La era del acceso masivo es también la era del deceso selectivo, a distancia. Es necesario que haya víctimas de vez en cuando para que tengamos la sensación de que, frustrados como estamos en la red de una macroeconomía humillante, la vida todavía sigue. De ahí llegamos a los trending crimes, en la ficción y en la vida real. En ésta, no solo las conexiones, también algunas ejecuciones son de tarifaplana. Mientras los canallas globales bombardean naciones inermes, las hienas de la información practican una regional caza del hombre. El pequeño canalla local que es el ciudadano de a pie debe conformarse con masacrar al vecino que -inmigrante o no, machista o no- ha caído del lado del mal. Todo el mundo quiere su parte en una cacería moral y legalmente permitida, incluso democráticamente estimulante.

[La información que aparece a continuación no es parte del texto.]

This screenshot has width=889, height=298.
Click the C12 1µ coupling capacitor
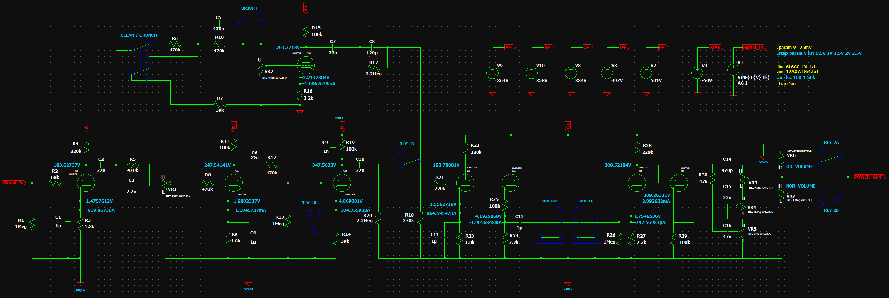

Ninguna sociedad deja de ser represiva. Ninguna. Pero además, una sociedad que no puede ya emprender ninguna gesta grandiosa hacia el exterior, que en realidad no tiene nada afirmativo que ofrecer, pues está corroída por el nihilismo, ha de encarnizarse hacia dentro, en busca de enemigos imprescindibles. La cabeza buscadora en esta cacería es la información, en la cual -gracias a las tecnologías portátiles- puede hoy ya participar cualquier ciudadano. La información realiza el trabajo sucio de elegir con cuidado al próximo chivo expiatorio de un malestar general más o menos inconfesable.
Las nuevas generaciones de cazadores son modernas, ecológicas y fomentan la participación. No se manchan las manos, son pulcros y con buen currículum, un poco como los dos chicos vestidos de blanco en Funny games. Y esto es parte de lo que podíamos considerar un eficaz drenaje democrático, pues la violencia reprimida en la superficie de la visibilidad social regresa así en formas correctas, oblicuas y bajo cuerda.
Un nuevo oscurantismo sigue entonces a la radiante transparencia que se adueña del espacio público. Una Internacional del odio, ágilmente interclasista y sin ideología partidaria, genera una sociedad de francotiradores a tiempo parcial. De ahí que a veces las víctimas -no es el caso de Rita- queden solamente malheridas. Podrán recuperarse en un lugar aparte, sobre todo si se arrepienten.